20歳代の後半から現代詩を読むようになりました。
その頃から、「詩の言葉と政治の言葉って、何でこんなに違うのだろうか」「詩を書く人が、政治の言葉について書いた文章はないだろうか」といったことを考えてきました。
この問いについて自分なりの納得を得たのは、上野千鶴子さんの本からでした。
①詩の言葉=多義的。
②政治の言葉=一義的。
例えば「りんご」という言葉があったら、①は様々な人が様々が「りんご」を思い浮かべることを前提とした言葉。
②は「りんごとは◯◯である」と社会の中で意味を合意していく言葉。「りんご」の意味について、国会で多数決したり、ときに裁判で決めたり。もともとが揺れている「りんご」の意味を、力ずくで一つに固めて行く言葉。

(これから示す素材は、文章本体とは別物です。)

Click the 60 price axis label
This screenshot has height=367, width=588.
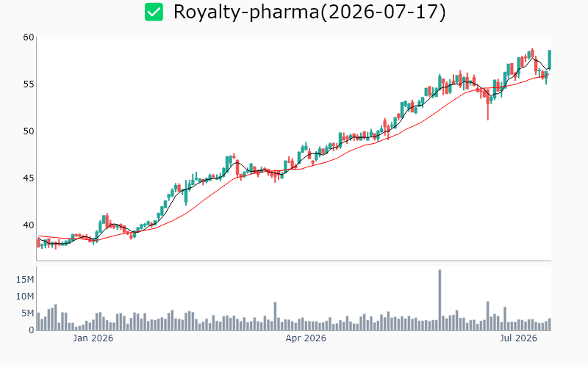point(29,37)
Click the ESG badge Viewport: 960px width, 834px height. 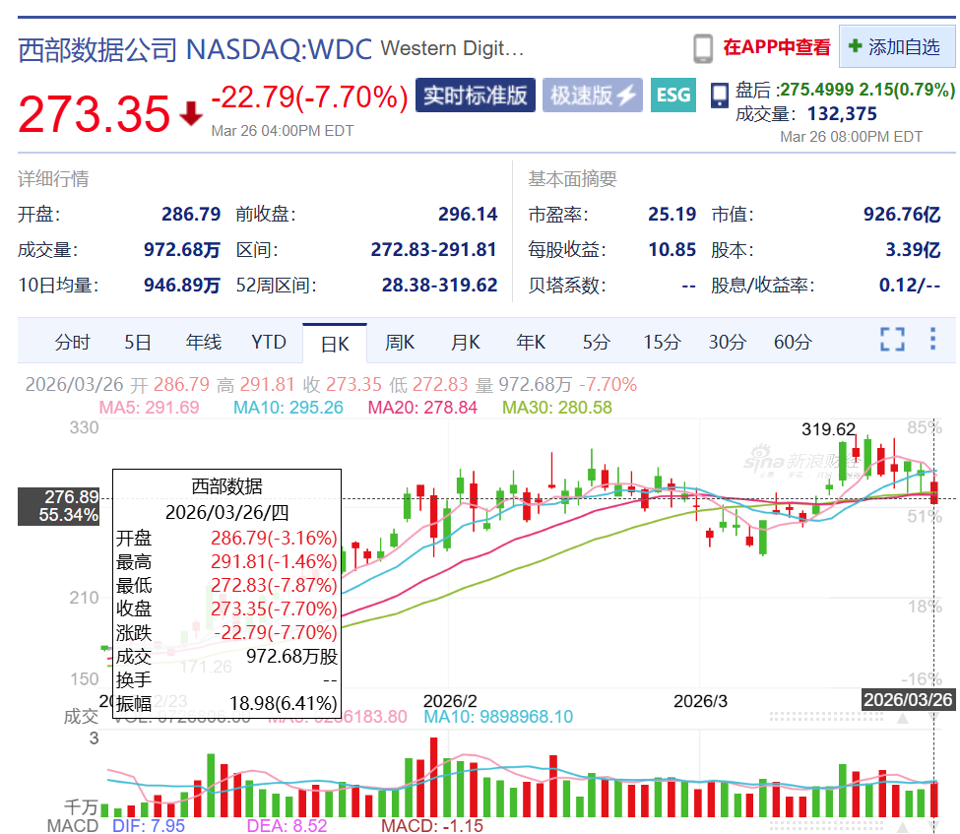pos(672,95)
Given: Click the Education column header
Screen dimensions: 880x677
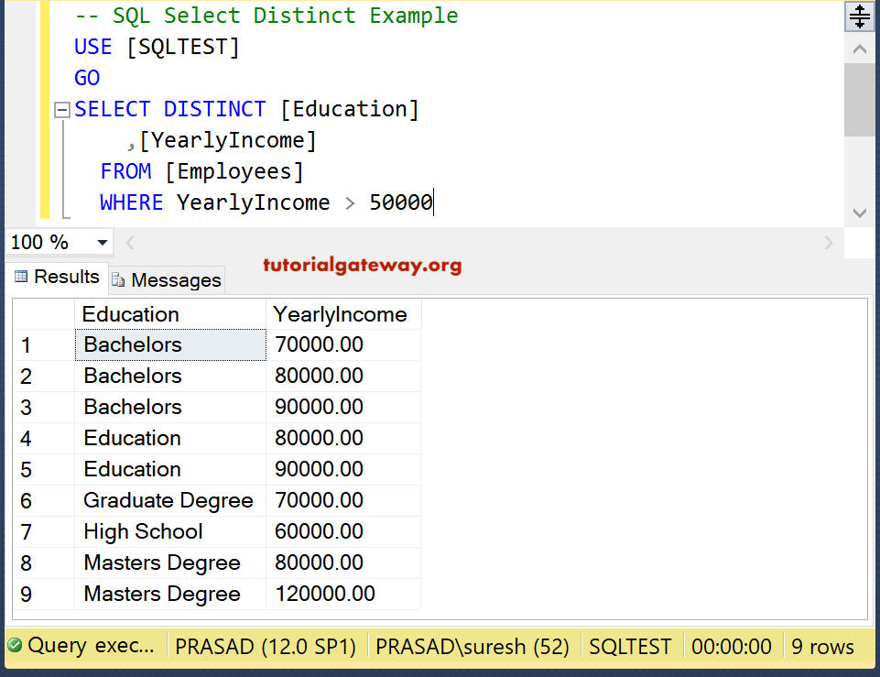Looking at the screenshot, I should click(x=130, y=313).
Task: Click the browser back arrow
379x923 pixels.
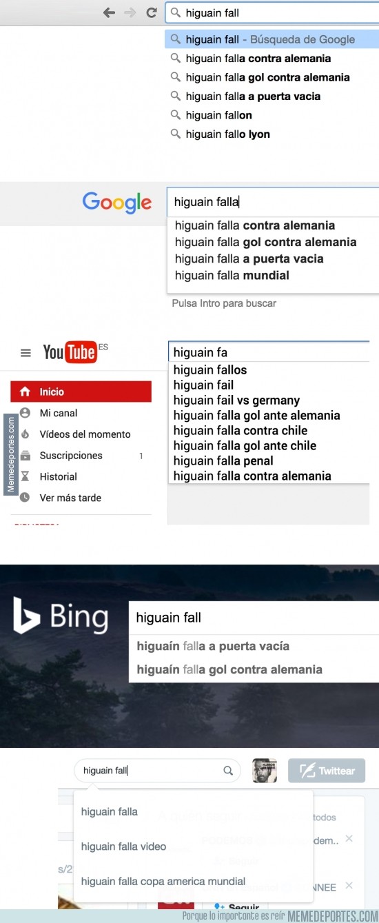Action: click(x=109, y=12)
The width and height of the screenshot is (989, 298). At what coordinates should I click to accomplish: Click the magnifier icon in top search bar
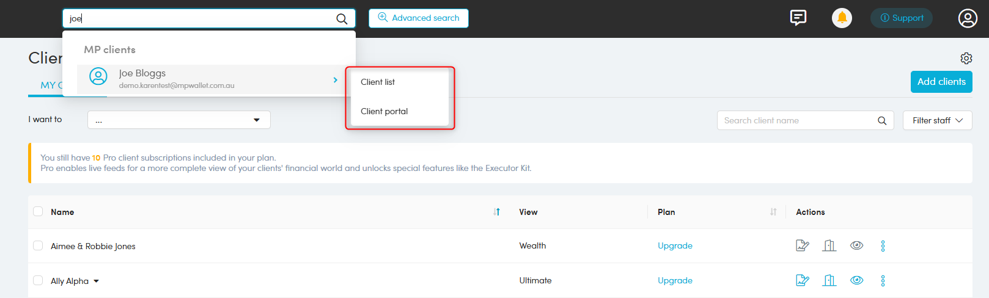[342, 19]
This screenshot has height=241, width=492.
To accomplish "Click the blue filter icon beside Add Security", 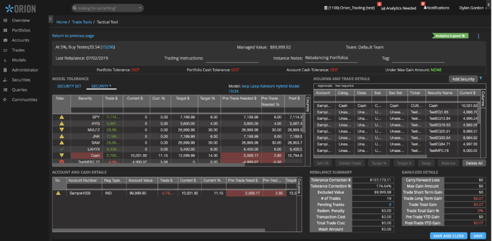I will 481,78.
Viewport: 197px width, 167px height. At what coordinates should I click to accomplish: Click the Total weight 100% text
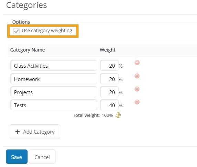[93, 115]
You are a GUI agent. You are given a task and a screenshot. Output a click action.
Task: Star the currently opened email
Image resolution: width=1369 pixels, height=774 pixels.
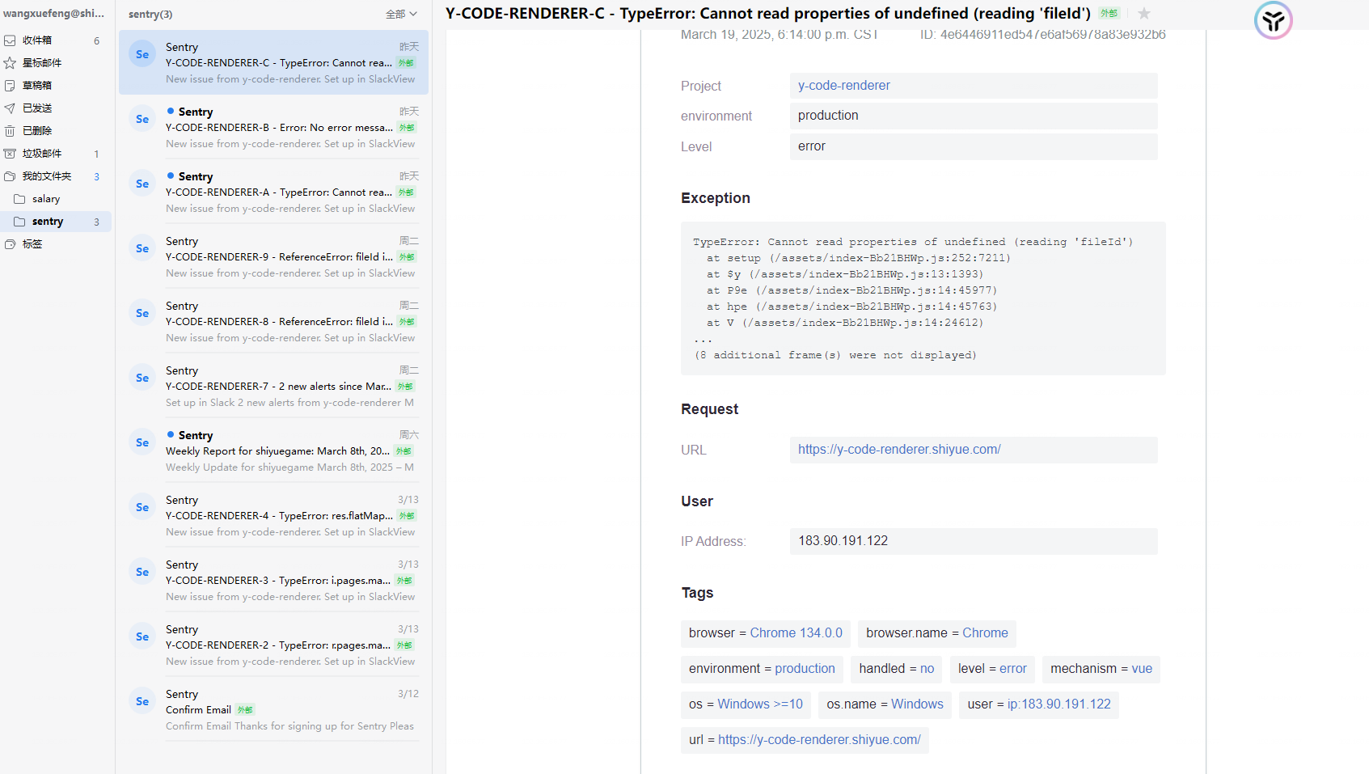pyautogui.click(x=1143, y=14)
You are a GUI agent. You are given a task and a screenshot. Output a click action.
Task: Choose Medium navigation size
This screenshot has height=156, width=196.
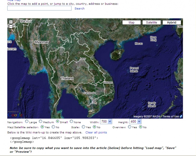tap(41, 121)
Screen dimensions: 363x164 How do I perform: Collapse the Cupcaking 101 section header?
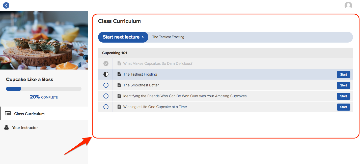(114, 53)
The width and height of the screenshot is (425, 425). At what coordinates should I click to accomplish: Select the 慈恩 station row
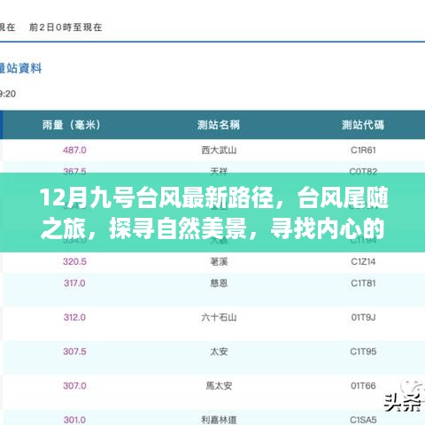[213, 283]
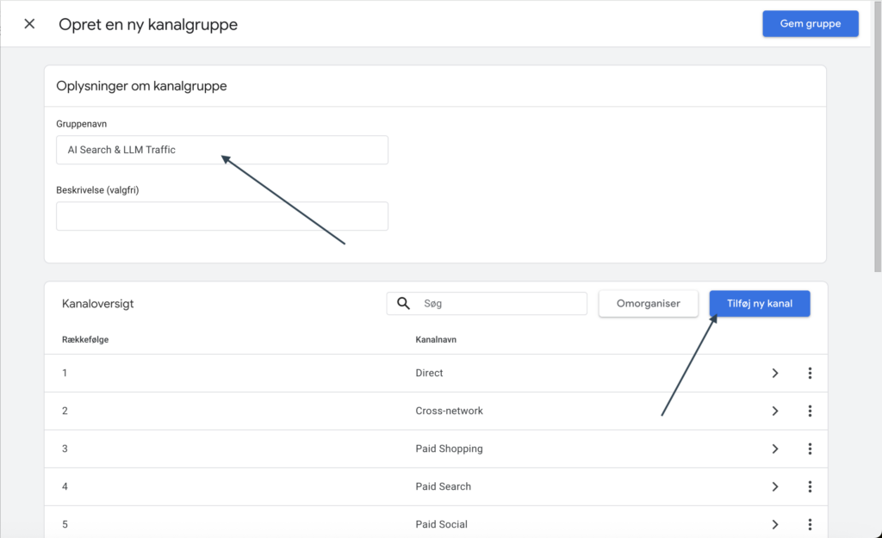Viewport: 882px width, 538px height.
Task: Expand the Paid Shopping channel chevron
Action: (775, 448)
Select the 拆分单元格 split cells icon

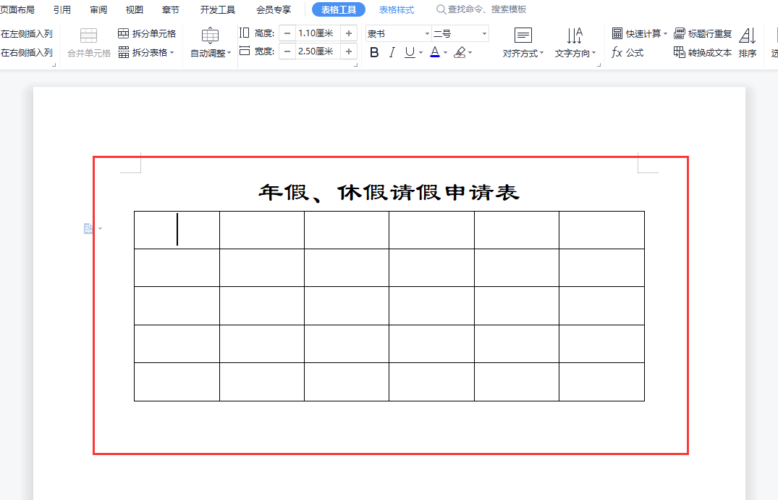coord(148,32)
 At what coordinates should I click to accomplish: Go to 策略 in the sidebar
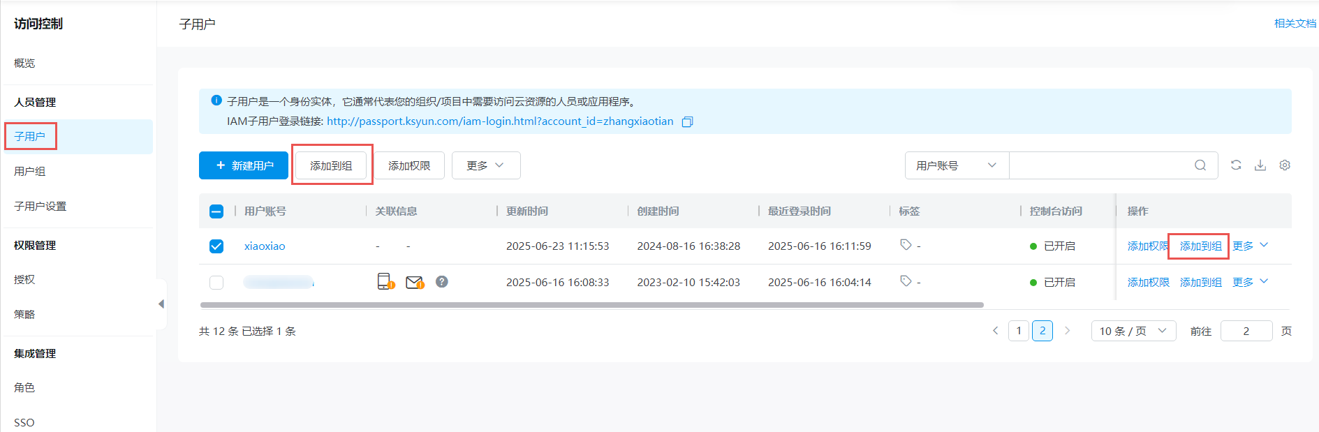click(24, 314)
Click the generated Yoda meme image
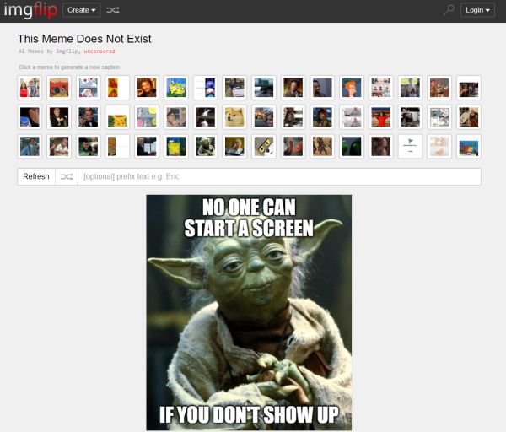Screen dimensions: 506x432 [249, 312]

仕事では、①と②を行ったり来たりしています。行政文書を②の塊だと思って読むと面白いですし、契約書では②に少し①を入れて提案したり。国連子どもの権利条約は、②の合意形成に10年もかけて、しかも6カ国語でやってますから、精度は高い。だから団体の拠り所にしました。
まとめます。伝えたいのは
「考える」とは「別の言葉におきかえる」こと。
「概念」とは「言葉」。
仕事とは「多義的な言葉」と「一義的な言葉」を行ったり来たりすること。
太平洋の女神。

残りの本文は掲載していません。